Well, the S&P 500 tanked over 2008/2009 – and has spent the time since then recovering:
I mean: what luck for Protégé Partners LLC, right? They could make all that money over the big crash, and then even more in the subsequent downturns in mid-2010, mid-2011, mid-2012, mid-2015 and early 2016. And then they get all the upside of the recovery as well!
Meanwhile, Warren Buffett’s index-related fund would have tanked in 2008/2009, and then only had the benefit of the recovery since.

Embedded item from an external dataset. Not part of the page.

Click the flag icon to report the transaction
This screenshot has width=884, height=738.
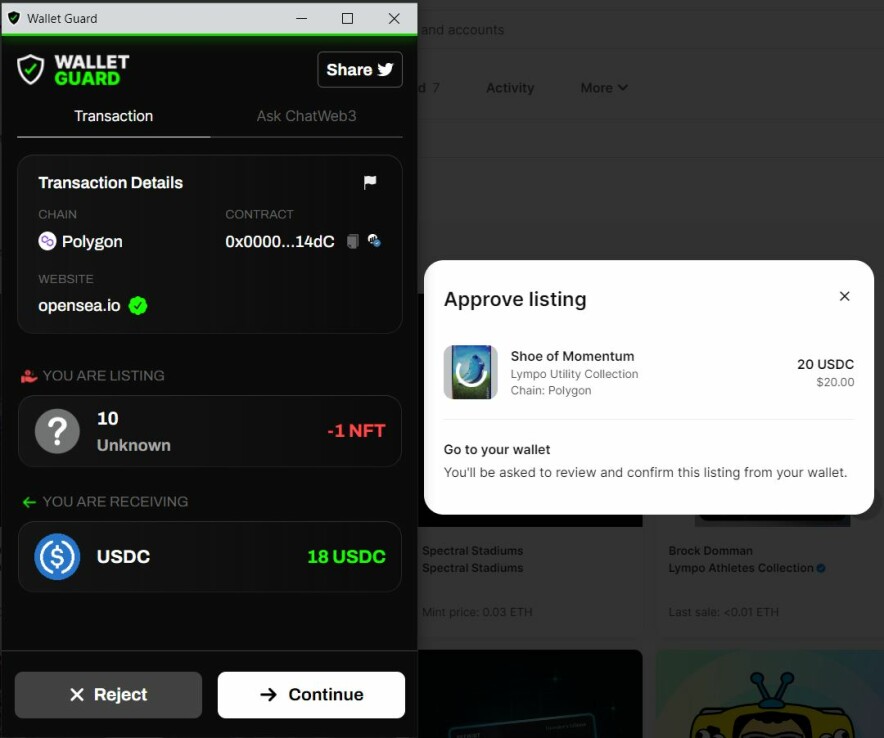coord(369,183)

The 2016 Berkshire Hathaway Letter
In his most recent shareholder’s letter, Warren Buffett re-told this story. Some might call it ‘crowing’.
In his words:
“I publicly offered to wager $500,000 that no investment pro could select a set of at least five hedge funds – wildly-popular and high-fee investing vehicles – that would over an extended period match the performance of an unmanaged S&P-500 index fund charging only token fees. I suggested a ten-year bet and named a low-cost Vanguard S&P fund as my contender. I then sat back and waited expectantly for a parade of fund managers – who could include their own fund as one of the five – to come forth and defend their occupation. After all, these managers urged others to bet billions on their abilities. Why should they fear putting a little of their own money on the line?
“What followed was the sound of silence. Though there are thousands of professional investment managers who have amassed staggering fortunes by touting their stock-selecting prowess, only one man – Ted Seides – stepped up to my challenge. Ted was a co-manager of Protégé Partners, an asset manager that had raised money from limited partners to form a fund-of-funds – in other words, a fund that invests in multiple hedge funds.
“I hadn’t known Ted before our wager, but I like him and admire his willingness to put his money where his mouth was. He has been both straight-forward with me and meticulous in supplying all the data that both he and I have needed to monitor the bet.
“For Protégé Partners’ side of our ten-year bet, Ted picked five funds-of-funds whose results were to be averaged and compared against my Vanguard S&P index fund. The five he selected had invested their money in more than 100 hedge funds, which meant that the overall performance of the funds-of-funds would not be distorted by the good or poor results of a single manager.
“Each fund-of-funds, of course, operated with a layer of fees that sat above the fees charged by the hedge funds in which it had invested. In this doubling-up arrangement, the larger fees were levied by the underlying hedge funds; each of the fund-of-funds imposed an additional fee for its presumed skills in selecting hedge-fund managers.”
Then, a status update (with a year to go on the bet):
Which is, you know, awkward for hedge funds of funds.
But good news for everyone that puts their money into exchange-traded funds though.